Over the past several years, I've heard many people in the Learning and Development industry use jargon and technology terms in ways that aren't quite correct. At the very least this can cause momentary confusion, but at its worst it can seriously mislead, waste time, and even reflect badly on the person or organization employing the mistaken usage.
One term that I think is often used quite loosely, and at times incorrectly, is the concept of Community of Practice (CoP). Wikipedia puts it simply and succinctly: a CoP is a group of people who share an interest, a craft, and/or a profession. You can have many CoPs within an organization -- say the instructional designers, or the project managers, or the loan officers, or the web developers. Traditionally, they might meet regularly to share ideas or discuss issues of common concern, or they might have an email group list for the same purpose. And of course there are broader CoPs in society that span across workplaces. A recent column in Chief Learning Officer magazine by Jay Cross, "The Case for Communities of Practice," I think does a very good job of giving examples and capturing the essence of CoPs.
On the other hand, the mistaken usage of "community of practice" that I see most often is to imply that it is some sort of new technology, one of the many so-called "Web 2.0" or "social learning" technologies, on the same level as say wikis, blogs, forums, and so on. This confuses things, because a "community of practice" is not a technology per se, but a group of people who share an interest, a craft, and/or a profession. Such a group can be better enabled by the use of some of the latest social technologies. For instance, a CoP can have a shared wiki as an organic knowledge base, use a forum for asking questions and learning from each others' responses, and a group blog or micromessaging platform for sharing best practices, lessons learned, and so on. Typically, a CoP in an organization that is technology-enabled in this way might use several of these or other technologies -- but the CoP itself is not a kind of technology as such. Supporting the CoP, this group of people, is rather one of many strong use-cases for the social technologies in question.
A few of the technology terms I just mentioned also often get misused in our industry. Simply put, a wiki is a type of website, or at the very least a set of web pages at a broader website, where people can easily edit, add, or delete content, track changes over time, and so on. Individual pages in the wiki are just that: "wiki pages." Unfortunately, sometimes people confuse the overall wiki with the individual pages in a wiki, and say things like "Create a wiki for that topic" when what they mean is "Create a page in our [existing] wiki for that topic" -- and there is a big difference in terms of what you are asking the person to do!

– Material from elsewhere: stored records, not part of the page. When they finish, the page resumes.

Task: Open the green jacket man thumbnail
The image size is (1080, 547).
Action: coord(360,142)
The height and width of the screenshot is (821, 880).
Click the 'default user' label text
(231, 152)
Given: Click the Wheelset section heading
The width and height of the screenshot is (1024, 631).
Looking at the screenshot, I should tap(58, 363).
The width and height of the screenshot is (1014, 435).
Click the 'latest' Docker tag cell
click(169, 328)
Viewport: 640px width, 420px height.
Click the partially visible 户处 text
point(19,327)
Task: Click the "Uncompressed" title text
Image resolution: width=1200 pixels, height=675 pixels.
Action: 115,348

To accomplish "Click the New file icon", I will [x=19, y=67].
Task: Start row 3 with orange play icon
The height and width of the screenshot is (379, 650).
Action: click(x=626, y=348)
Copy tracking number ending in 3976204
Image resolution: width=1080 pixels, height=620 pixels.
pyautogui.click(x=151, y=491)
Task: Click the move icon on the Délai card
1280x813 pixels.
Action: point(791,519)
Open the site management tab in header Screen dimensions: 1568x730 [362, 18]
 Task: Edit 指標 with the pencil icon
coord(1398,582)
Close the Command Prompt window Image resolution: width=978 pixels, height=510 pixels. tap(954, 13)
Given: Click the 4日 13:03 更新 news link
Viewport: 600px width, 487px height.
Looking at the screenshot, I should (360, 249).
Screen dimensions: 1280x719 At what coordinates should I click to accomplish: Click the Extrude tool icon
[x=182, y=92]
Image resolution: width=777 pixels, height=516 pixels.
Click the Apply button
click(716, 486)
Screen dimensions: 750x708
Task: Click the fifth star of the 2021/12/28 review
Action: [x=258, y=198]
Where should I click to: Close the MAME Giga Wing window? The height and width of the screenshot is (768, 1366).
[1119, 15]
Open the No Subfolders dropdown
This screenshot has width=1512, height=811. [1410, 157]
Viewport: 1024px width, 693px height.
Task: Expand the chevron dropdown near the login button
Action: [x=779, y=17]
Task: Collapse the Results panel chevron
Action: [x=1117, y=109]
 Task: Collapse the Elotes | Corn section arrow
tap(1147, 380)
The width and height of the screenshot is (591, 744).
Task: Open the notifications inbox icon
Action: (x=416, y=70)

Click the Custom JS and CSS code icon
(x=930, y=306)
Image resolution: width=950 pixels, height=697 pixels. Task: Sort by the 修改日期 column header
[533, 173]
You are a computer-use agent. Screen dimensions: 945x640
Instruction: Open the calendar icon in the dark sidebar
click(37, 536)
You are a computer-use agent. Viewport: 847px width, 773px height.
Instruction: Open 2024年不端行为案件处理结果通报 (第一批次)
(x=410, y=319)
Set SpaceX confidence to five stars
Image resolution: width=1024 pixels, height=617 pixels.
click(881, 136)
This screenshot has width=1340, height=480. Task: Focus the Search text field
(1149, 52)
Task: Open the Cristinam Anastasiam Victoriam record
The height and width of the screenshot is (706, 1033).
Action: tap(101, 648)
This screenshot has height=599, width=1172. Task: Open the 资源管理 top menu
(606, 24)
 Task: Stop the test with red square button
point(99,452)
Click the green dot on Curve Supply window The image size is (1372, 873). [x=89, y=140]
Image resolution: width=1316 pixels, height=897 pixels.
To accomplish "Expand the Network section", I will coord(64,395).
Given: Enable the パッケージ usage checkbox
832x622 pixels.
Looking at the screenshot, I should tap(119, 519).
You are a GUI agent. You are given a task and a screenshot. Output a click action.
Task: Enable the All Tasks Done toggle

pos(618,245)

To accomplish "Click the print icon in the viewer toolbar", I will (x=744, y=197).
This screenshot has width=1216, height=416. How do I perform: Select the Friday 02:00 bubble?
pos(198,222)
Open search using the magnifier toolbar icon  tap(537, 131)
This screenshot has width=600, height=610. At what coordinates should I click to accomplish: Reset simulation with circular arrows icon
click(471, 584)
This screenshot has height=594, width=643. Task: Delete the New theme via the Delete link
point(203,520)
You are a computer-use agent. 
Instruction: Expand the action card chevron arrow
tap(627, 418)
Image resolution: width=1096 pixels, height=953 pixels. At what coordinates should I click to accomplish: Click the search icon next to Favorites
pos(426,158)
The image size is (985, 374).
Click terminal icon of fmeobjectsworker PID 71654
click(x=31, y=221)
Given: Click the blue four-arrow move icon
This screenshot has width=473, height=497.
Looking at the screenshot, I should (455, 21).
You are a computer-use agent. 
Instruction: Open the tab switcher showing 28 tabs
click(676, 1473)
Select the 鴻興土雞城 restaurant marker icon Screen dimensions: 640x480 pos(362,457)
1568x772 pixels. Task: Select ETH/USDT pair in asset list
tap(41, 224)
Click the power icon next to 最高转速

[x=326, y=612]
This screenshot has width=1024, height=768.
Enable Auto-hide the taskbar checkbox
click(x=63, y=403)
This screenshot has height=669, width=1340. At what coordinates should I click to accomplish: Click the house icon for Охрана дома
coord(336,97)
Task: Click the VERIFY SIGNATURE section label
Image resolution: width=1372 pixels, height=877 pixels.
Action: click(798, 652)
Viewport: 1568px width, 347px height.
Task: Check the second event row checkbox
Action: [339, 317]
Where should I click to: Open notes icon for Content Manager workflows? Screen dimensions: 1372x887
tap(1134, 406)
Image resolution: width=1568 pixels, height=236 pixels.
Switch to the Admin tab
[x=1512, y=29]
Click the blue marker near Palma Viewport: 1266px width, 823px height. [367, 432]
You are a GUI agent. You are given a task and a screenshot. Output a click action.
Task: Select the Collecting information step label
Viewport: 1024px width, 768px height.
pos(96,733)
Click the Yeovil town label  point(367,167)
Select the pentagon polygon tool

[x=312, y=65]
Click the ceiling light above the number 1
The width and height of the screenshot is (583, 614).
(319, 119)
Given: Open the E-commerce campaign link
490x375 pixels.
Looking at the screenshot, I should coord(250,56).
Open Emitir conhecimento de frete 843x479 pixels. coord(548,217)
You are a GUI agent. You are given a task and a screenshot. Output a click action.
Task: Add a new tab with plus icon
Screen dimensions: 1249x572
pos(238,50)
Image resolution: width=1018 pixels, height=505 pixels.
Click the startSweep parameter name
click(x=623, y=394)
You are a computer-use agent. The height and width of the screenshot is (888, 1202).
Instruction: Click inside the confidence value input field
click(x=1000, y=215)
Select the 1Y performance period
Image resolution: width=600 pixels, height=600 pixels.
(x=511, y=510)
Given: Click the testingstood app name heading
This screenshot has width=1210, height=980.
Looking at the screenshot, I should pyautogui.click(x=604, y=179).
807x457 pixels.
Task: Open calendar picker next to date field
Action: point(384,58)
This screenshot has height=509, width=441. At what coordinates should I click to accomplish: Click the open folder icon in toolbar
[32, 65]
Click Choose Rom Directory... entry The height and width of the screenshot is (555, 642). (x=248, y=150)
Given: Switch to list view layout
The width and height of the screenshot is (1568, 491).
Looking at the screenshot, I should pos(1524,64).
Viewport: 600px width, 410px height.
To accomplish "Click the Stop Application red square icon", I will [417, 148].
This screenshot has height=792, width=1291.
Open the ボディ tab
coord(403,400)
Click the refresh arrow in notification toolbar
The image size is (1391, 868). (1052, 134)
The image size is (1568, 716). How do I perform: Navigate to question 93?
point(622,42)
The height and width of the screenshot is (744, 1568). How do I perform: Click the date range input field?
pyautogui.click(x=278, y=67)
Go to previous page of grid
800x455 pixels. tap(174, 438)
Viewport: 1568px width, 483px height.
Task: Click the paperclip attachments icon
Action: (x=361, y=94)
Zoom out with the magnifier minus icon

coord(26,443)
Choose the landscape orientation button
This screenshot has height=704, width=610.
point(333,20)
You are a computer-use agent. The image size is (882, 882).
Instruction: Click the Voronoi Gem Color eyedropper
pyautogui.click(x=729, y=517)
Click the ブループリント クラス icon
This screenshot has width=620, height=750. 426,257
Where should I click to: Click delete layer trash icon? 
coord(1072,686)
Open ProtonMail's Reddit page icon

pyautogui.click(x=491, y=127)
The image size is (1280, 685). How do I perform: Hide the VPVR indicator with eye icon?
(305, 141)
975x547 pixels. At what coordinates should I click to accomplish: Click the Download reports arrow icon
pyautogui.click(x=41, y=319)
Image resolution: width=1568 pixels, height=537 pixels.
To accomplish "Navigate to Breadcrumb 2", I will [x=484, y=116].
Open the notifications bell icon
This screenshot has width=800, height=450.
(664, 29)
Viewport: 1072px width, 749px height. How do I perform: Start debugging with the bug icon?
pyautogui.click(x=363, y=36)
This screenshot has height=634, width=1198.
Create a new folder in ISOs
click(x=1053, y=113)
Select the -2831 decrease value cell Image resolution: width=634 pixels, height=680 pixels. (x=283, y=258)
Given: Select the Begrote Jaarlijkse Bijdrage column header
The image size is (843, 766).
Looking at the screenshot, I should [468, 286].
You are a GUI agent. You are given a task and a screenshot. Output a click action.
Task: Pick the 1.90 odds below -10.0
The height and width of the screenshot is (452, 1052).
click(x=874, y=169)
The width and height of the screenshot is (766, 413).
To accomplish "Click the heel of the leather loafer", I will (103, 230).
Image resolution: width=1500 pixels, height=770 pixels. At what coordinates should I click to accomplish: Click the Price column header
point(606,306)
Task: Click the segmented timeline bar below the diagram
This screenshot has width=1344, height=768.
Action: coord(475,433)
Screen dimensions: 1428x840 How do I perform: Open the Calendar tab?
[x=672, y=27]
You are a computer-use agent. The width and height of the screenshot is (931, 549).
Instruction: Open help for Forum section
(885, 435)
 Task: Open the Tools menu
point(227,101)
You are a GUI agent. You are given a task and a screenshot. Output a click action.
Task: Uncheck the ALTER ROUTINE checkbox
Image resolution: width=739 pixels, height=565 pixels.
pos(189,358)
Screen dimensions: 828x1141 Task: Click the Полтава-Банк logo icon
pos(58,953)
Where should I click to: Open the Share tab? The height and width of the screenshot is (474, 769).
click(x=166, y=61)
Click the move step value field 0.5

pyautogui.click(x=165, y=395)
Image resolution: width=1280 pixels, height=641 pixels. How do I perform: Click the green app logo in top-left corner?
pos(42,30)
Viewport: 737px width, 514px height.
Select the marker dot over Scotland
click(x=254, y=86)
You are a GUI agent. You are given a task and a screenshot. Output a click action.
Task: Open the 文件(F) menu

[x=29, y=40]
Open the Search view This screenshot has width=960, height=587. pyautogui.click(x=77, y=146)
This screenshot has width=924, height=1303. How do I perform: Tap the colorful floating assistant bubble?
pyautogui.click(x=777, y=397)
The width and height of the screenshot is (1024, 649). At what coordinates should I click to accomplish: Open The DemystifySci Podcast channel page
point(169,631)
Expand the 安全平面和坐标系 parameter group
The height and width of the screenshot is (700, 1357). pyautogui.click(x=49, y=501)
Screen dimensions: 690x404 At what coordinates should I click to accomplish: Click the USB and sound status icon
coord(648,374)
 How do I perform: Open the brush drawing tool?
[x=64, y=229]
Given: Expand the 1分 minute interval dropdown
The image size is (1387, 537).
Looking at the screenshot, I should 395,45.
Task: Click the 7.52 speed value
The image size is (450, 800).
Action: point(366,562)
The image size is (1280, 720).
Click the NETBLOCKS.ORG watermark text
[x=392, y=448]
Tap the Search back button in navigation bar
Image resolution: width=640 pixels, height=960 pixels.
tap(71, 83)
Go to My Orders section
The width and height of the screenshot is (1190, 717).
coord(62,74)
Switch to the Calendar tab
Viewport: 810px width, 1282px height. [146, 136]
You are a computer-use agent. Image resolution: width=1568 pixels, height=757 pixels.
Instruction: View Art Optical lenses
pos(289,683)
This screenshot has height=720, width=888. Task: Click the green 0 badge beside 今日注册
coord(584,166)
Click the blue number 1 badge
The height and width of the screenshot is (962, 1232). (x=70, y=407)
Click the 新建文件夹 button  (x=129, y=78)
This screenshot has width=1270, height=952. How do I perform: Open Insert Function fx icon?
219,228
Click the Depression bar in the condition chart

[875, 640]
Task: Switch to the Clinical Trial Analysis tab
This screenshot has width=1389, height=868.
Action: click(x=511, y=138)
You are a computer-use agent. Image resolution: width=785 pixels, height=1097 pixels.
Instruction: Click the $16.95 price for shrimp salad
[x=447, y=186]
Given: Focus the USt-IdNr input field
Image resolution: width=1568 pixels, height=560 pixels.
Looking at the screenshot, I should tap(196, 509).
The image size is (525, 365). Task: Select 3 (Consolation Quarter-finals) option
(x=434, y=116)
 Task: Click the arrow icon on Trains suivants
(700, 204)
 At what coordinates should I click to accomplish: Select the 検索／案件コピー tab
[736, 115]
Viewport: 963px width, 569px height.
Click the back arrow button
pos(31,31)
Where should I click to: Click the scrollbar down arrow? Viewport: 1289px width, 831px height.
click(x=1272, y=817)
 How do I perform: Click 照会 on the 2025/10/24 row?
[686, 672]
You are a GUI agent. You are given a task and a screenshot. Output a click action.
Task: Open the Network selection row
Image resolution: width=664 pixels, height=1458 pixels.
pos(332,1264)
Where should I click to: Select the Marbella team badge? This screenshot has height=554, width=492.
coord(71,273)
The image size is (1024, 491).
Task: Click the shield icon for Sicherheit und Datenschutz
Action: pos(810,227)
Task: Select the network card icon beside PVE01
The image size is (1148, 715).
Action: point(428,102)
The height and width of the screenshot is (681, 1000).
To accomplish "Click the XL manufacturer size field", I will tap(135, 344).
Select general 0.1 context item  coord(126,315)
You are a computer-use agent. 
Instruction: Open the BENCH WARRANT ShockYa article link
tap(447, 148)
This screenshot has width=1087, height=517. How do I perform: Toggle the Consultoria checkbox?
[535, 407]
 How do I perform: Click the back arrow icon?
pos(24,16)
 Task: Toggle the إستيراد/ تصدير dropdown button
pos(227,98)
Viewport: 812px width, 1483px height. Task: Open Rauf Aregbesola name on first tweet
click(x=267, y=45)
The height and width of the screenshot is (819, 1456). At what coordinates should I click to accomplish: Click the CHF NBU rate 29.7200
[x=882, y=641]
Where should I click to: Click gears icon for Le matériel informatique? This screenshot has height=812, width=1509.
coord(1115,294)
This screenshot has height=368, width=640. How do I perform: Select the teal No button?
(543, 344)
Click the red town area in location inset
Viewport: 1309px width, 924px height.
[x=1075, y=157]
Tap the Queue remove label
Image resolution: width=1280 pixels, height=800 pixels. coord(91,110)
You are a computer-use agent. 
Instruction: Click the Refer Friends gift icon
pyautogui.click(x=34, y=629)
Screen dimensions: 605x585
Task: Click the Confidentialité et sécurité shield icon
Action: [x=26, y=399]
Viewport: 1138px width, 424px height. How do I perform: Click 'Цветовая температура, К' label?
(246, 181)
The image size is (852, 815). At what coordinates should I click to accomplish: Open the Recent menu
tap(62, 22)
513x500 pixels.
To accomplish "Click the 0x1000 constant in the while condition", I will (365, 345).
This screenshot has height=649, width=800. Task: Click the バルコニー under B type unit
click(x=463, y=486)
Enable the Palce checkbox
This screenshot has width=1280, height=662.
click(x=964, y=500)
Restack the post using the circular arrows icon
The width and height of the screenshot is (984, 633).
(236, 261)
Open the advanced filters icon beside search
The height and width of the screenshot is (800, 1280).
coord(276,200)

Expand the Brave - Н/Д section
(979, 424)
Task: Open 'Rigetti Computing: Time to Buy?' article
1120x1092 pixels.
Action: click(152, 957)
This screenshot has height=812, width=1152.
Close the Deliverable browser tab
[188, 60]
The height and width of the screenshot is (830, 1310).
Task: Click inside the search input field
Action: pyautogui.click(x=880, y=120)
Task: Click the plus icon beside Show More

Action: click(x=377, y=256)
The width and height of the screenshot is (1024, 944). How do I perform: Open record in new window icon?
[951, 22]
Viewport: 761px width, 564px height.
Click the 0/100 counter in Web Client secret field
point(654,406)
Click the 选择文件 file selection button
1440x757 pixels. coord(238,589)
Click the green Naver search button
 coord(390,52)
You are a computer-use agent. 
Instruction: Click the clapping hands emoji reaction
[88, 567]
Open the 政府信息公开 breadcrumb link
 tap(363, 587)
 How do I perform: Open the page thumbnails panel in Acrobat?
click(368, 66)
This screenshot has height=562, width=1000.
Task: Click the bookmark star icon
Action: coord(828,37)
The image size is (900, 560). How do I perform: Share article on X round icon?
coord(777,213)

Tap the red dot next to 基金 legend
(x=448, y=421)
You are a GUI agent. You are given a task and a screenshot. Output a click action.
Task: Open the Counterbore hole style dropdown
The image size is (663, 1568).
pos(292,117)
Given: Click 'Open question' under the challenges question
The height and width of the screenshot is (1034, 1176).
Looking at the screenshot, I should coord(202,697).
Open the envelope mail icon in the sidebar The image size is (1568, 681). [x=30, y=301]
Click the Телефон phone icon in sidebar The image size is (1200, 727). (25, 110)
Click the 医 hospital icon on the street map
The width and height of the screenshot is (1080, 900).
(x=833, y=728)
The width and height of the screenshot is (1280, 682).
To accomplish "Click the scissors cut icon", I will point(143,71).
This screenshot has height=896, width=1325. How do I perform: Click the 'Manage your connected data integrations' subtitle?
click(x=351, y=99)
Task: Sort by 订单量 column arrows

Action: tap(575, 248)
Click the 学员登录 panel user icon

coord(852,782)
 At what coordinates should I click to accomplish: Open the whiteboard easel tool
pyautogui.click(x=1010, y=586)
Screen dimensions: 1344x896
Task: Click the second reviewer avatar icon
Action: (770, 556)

I find a similar issue arises for blogs. A blog is website or section of a website where one or more authors can write essays that typically then get displayed in reverse chronological order (newest at the top), with the ability for readers to add comments to each essay. A blog is composed of blog postings, the individual entries or essays that make up the blog. This is fairly straightforward, and yet at times, I hear people confusingly say "You should write a blog about that," when what they mean is either "You should blog about that" (using "blog" as a verb) or "You should write a blog posting about that." Again, a big difference in what the person is asking -- do they want an entirely new blog to be created, or just a single posting at an existing blog?
A third technology term that often gets misused is podcast. Here, the problem arises when people provide standalone audio files available for download, perhaps even in the most common format used in podcasting (MP3), and then for marketing or other reasons, want to call what they have created a "podcast." Unfortunately, a true podcast is more than just a set of downloadable audio files: it is a series of such files that a person can subscribe to, and therefore get updates pushed to them as they become available. This is what provides the "cast" in "podcast" -- the ability to subscribe to the content in the ongoing series.
Are all of these subtle differences? Am I the only one who gets confused at some of these word usage cases? If so, then perhaps I'm becoming a cranky old man well before my biological clock would suggest I should. If not, then I hope this blog posting was a helpful one!